It’s possible to ask LLMs to generate Squiggle code for you. While most LLMs don’t know much about Squiggle, you can use our custom prompt or the Squiggle Bot on ChatGPT. These can work in a pinch, but are generally a lot less powerful than Squiggle AI.

Using Squiggle AI

Getting Started

  1. Create a Squiggle Hub account (required for abuse prevention)

  2. Navigate to the “AI” section in the header menu on the right

  3. Choose your workflow type:

    • “Create” to generate new models from prompts

    • “Edit” to refine existing Squiggle code

  4. Fill out the corresponding form. Settings have hover tooltips with extra information.

  5. Click “Start Workflow”

  6. If you’d like to make multiple workflows for the same setting, click “Start Workflow” multiple times.

  7. You should see a new workflow begin. This will likely take 5 to 10 seconds to run one LLM query, and up to 3 minutes to complete.

The Workflow form

Using Workflows

When you start a workflow, you’ll see real-time updates as the LLM processes your request. The interface displays:

  • Step-by-step progress through the LLM stages

  • Detailed logs upon completion

  • The most recent working version (or last failing version if errors occur)

Note that workflows occasionally stall—if this happens, simply start a new one.

While all workflow runs are saved in our backend (and will be accessible to you), older workflow logs get cleared out over time.

Saving Your Work

To save and/​or share your models:

Keep It Simple

Start with straightforward cost-effectiveness and probabilistic models. Complex requests often fail or require multiple iterations. It’s often fine to bring in a bunch of considerations into a cost-benefit analysis, the challenge comes when some of them require difficult functions.

Generate Multiple Models

Generate 2-4 different model variations for each question to capture a range of perspectives. Since Squiggle AI makes parallel model generation straightforward, you can easily launch multiple workflows with identical inputs. Each individual model is fairly inexpensive.

Be Specific with Details

When modeling specific scenarios:

  • Include key input statistics and metrics

  • Outline your intended outputs

  • Consider potential externalities and unusual but important considerations

  • Bring in research from tools like Perplexity

Optimize Your Workflow

  • Start with minimal settings (0 “Numeric” and “Documentation” steps)

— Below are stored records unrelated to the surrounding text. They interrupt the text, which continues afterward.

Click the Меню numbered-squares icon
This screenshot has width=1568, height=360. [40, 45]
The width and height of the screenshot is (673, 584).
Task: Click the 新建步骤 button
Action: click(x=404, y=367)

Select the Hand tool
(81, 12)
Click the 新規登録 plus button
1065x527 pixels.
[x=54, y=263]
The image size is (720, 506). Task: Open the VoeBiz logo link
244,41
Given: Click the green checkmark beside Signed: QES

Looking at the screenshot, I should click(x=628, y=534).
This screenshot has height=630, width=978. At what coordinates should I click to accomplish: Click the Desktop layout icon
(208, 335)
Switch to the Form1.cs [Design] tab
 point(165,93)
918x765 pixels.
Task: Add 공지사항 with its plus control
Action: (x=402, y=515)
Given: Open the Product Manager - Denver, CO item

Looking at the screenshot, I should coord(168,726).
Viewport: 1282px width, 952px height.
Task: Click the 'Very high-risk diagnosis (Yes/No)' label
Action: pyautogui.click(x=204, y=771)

  • Start with the “Create” workflow, then later use the “Improve” workflow to enhance your favorite models

  • Break complex problems into smaller components (100-200 lines each)

API Usage

For extensive use (20+ runs), consider using your own Anthropic API key. This helps ensure consistent service and reduces load on our shared token.

Complementary Tools

Research and Data Gathering

While Squiggle AI excels at model generation, it doesn’t perform web searches or data collection. For comprehensive analysis, consider combining it with:

Alternative LLM Integration

OpenAI o1 and other models can complement Squiggle AI’s capabilities. While these tools may outperform Claude 3.5 Sonnet on certain tasks, they typically come with other trade-offs. They can be useful for early ideation, coming up with crucial considerations, or even starting off with a Python model or similar.

Probability Distribution Tools

For estimating specific probability distributions, consider emerging tools like FutureSearch. Squiggle input estimates are often not calibrated.

This ecosystem approach—using each tool for its strengths—often produces the best analyses.

Privacy

Squiggle AI outputs on Squiggle Hub are private. If you want to share them or make them public, you can explicitly do that by creating new models.

Note that our team can access Squiggle AI results for diagnostic purposes. If you require more complete data privacy, please contact us to discuss options.

Technical Details

Performance and Costs

Since Squiggle is a young programming language, it typically needs more troubleshooting and adjustments compared to when using LLMs with more established languages.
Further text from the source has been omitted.